**TASK ITEM**. Write the listing out again word for word, excluding any pictures.

[DATA LISTING — start]

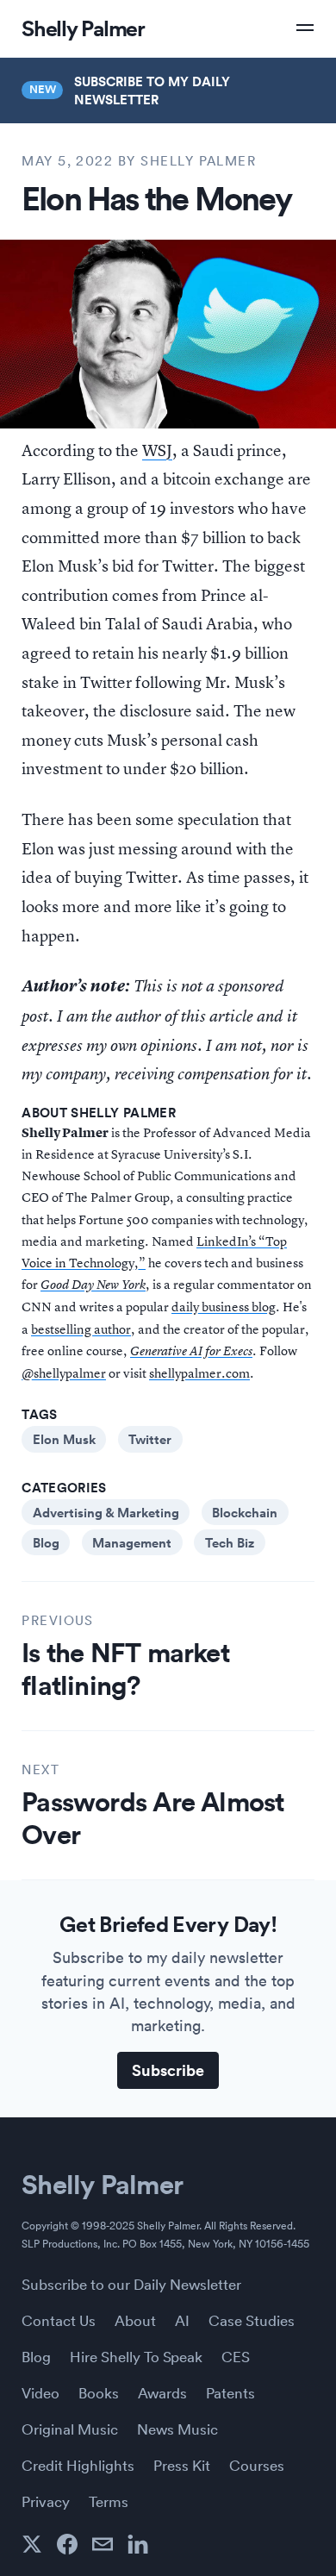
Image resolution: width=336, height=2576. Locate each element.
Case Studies (251, 2319)
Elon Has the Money (156, 197)
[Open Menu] (305, 27)
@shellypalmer (64, 1373)
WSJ (157, 450)
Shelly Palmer (102, 2183)
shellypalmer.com (199, 1373)
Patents (230, 2392)
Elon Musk (64, 1439)
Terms (108, 2501)
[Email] (102, 2544)
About (135, 2319)
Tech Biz (229, 1542)
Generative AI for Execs (191, 1351)
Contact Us (59, 2319)
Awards (162, 2392)
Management (131, 1542)
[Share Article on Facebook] (67, 2544)
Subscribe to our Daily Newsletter (131, 2283)
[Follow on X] (32, 2544)
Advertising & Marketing (106, 1512)
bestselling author (81, 1329)
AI (182, 2319)
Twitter (149, 1439)
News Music (177, 2428)
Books (98, 2392)
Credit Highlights (78, 2464)
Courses (256, 2464)
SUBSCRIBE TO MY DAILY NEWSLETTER (152, 90)
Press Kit (181, 2464)
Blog (46, 1542)
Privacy (46, 2501)
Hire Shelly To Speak (136, 2356)
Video (40, 2392)
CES (235, 2356)
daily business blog (223, 1306)
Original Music (70, 2428)
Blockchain (244, 1512)
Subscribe (168, 2070)
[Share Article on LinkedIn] (138, 2544)
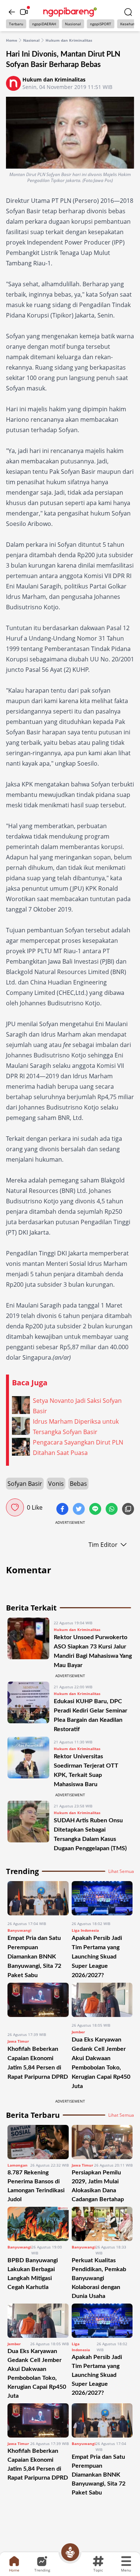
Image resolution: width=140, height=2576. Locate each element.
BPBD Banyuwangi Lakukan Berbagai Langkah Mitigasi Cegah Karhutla (32, 2273)
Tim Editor (103, 1545)
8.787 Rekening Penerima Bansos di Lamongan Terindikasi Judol (36, 2186)
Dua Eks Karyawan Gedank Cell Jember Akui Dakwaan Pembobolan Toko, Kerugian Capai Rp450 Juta (36, 2373)
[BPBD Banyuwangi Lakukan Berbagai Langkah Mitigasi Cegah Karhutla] (38, 2224)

[DATA LISTING — finish]

**COMPLETED EXERCISE**.
Image resolution: width=336, height=2576. Locate each element.
Case Studies (251, 2319)
Elon Has the Money (156, 197)
[Open Menu] (305, 27)
@shellypalmer (64, 1373)
WSJ (157, 450)
Shelly Palmer (102, 2183)
shellypalmer.com (199, 1373)
Patents (230, 2392)
Elon Musk (64, 1439)
Terms (108, 2501)
[Email] (102, 2544)
About (135, 2319)
Tech Biz (229, 1542)
Generative AI for Execs (191, 1351)
Contact Us (59, 2319)
Awards (162, 2392)
Management (131, 1542)
[Share Article on Facebook] (67, 2544)
Subscribe to our Daily Newsletter (131, 2283)
[Follow on X] (32, 2544)
Advertising & Marketing (106, 1512)
bestselling author (81, 1329)
AI (182, 2319)
Twitter (149, 1439)
News Music (177, 2428)
Books (98, 2392)
Credit Highlights (78, 2464)
Courses (256, 2464)
SUBSCRIBE TO MY DAILY NEWSLETTER (152, 90)
Press Kit (181, 2464)
Blog (46, 1542)
Privacy (46, 2501)
Hire Shelly To Speak (136, 2356)
Video (40, 2392)
CES (235, 2356)
daily business blog (223, 1306)
Original Music (70, 2428)
Blockchain (244, 1512)
Subscribe (168, 2070)
[Share Article on LinkedIn] (138, 2544)
Image resolution: width=140, height=2576. Locate each element.
BPBD Banyuwangi Lakukan Berbagai Langkah Mitigasi Cegah Karhutla (32, 2273)
Tim Editor (103, 1545)
8.787 Rekening Penerima Bansos di Lamongan Terindikasi Judol (36, 2186)
Dua Eks Karyawan Gedank Cell Jember Akui Dakwaan Pembobolan Toko, Kerugian Capai Rp450 Juta (36, 2373)
[BPBD Banyuwangi Lakukan Berbagai Langkah Mitigasi Cegah Karhutla] (38, 2224)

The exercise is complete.